Activist groups like Open Schools California are rising up in the country's largest blue state, sharing a message that former President Donald Trump had stressed for the past year of the global coronavirus pandemic.
"All of us are isolated, frustrated, desperate and alone," Lei Levi told Politico. "Finding like-minded parents, I don't feel like I'm crazy and have to scream into my pillow every night and cry myself to sleep."
It is resonating even to Democrat Gov. Gavin Newsom, who is now echoing the calls to return to the classrooms – something that might ultimately be instrumental to getting the teachers unions to allow it.
Levi called the debate and pushback from unions a "political disillusionment."

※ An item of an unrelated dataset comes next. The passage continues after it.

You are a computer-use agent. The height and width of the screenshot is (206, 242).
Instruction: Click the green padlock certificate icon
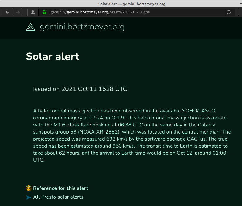click(x=44, y=12)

“The values they think they're upholding are sometimes suppressing the voices that they say they want to uplift," Levi told Politico. "Down is up, up is down. Nothing makes sense, and it's really scary."
After all, the health experts have maintained to follow the science, and now they are saying the science says schools can reopen safely.
"There's a real concerted effort to always say 'safely' reopen and to always imply the science," Ernesto Falcon told Politico. "We know there is a contingent of people out there who think COVID isn't real and don't believe in masks, and they are wrong. We are really trying to distinguish us from them."
Even if schools finally open, the underserved communities are worried the resources like devices and Wi-Fi afforded them during the pandemic might disappear.
"We're left out of this conversation," Sacramento-based Black Parallel School Board Director Carl Pinkston told Politico. "No one has actually asked how Black and brown parents feel about this.
"Black parents do this differently from other parents," he said. "It's been a big rush to reopen, but we are deeply concerned what that reopening will mean and what kind of support our kids will have in terms of learning loss."